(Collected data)
====================

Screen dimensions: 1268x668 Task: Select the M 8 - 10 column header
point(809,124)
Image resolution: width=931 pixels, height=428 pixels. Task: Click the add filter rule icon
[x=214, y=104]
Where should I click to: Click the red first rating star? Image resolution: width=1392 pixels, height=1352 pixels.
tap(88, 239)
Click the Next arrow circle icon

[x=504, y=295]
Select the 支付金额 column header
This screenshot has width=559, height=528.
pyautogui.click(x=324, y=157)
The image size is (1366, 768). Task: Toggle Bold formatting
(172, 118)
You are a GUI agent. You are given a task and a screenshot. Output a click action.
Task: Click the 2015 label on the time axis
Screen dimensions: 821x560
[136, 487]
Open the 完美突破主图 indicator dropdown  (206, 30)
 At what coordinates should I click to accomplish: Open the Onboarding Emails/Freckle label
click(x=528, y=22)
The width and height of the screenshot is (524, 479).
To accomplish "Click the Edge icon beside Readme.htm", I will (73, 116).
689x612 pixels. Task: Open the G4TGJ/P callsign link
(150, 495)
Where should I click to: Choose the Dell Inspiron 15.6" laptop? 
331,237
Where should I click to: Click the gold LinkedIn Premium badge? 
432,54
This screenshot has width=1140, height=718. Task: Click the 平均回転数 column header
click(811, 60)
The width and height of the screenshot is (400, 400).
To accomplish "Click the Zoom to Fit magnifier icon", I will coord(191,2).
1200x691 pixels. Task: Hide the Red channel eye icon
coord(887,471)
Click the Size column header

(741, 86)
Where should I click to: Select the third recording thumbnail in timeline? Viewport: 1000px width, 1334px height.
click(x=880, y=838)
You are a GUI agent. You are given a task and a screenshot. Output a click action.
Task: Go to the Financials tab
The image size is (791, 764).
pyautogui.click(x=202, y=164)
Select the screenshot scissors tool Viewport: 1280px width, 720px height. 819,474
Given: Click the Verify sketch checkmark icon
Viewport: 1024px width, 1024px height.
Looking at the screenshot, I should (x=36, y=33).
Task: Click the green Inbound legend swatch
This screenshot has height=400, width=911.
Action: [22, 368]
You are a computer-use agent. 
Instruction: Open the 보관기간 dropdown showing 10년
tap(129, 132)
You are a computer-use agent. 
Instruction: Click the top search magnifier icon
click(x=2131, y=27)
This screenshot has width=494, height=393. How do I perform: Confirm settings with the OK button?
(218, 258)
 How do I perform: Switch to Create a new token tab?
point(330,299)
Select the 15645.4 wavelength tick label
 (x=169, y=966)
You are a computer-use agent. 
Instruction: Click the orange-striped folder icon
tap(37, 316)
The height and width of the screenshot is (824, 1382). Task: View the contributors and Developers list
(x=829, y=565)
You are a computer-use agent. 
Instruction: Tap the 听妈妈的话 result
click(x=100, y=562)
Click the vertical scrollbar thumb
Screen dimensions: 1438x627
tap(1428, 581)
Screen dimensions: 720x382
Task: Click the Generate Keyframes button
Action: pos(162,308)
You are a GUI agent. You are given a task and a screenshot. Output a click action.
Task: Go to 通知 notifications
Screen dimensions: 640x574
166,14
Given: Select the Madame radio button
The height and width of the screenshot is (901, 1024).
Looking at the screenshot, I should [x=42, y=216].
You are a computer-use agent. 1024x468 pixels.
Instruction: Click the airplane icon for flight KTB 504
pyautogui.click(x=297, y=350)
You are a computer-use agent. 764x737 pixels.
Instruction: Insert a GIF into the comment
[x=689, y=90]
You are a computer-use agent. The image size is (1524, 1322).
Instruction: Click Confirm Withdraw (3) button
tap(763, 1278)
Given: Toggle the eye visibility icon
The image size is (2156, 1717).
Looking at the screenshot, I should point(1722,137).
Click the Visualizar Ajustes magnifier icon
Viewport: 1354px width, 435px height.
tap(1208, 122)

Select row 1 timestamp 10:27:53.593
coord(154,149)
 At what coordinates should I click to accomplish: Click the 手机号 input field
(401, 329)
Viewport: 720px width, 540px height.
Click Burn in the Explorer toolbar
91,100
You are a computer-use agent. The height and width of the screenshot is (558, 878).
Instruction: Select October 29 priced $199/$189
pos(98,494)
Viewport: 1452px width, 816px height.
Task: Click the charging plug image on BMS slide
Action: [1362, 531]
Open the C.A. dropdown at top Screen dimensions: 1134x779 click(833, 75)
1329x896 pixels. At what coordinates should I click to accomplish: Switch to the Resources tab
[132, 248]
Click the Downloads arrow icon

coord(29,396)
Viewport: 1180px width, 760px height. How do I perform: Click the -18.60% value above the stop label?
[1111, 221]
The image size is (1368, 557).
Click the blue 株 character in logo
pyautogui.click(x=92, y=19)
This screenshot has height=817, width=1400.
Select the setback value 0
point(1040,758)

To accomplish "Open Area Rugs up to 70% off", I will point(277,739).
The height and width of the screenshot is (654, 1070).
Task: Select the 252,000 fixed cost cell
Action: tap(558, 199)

====================

#### Work task:
Return exactly, and only, the lines above starting at the line that contains "Screen dimensions: 640x574" and ending at the line that contains "Open the C.A.".

#### Result of the exercise:
Screen dimensions: 640x574
166,14
Given: Select the Madame radio button
The height and width of the screenshot is (901, 1024).
Looking at the screenshot, I should [x=42, y=216].
You are a computer-use agent. 1024x468 pixels.
Instruction: Click the airplane icon for flight KTB 504
pyautogui.click(x=297, y=350)
You are a computer-use agent. 764x737 pixels.
Instruction: Insert a GIF into the comment
[x=689, y=90]
You are a computer-use agent. The image size is (1524, 1322).
Instruction: Click Confirm Withdraw (3) button
tap(763, 1278)
Given: Toggle the eye visibility icon
The image size is (2156, 1717).
Looking at the screenshot, I should point(1722,137).
Click the Visualizar Ajustes magnifier icon
Viewport: 1354px width, 435px height.
tap(1208, 122)

Select row 1 timestamp 10:27:53.593
coord(154,149)
 At what coordinates should I click to accomplish: Click the 手机号 input field
(401, 329)
Viewport: 720px width, 540px height.
Click Burn in the Explorer toolbar
91,100
You are a computer-use agent. The height and width of the screenshot is (558, 878).
Instruction: Select October 29 priced $199/$189
pos(98,494)
Viewport: 1452px width, 816px height.
Task: Click the charging plug image on BMS slide
Action: [1362, 531]
Open the C.A. dropdown at top Screen dimensions: 1134x779 click(833, 75)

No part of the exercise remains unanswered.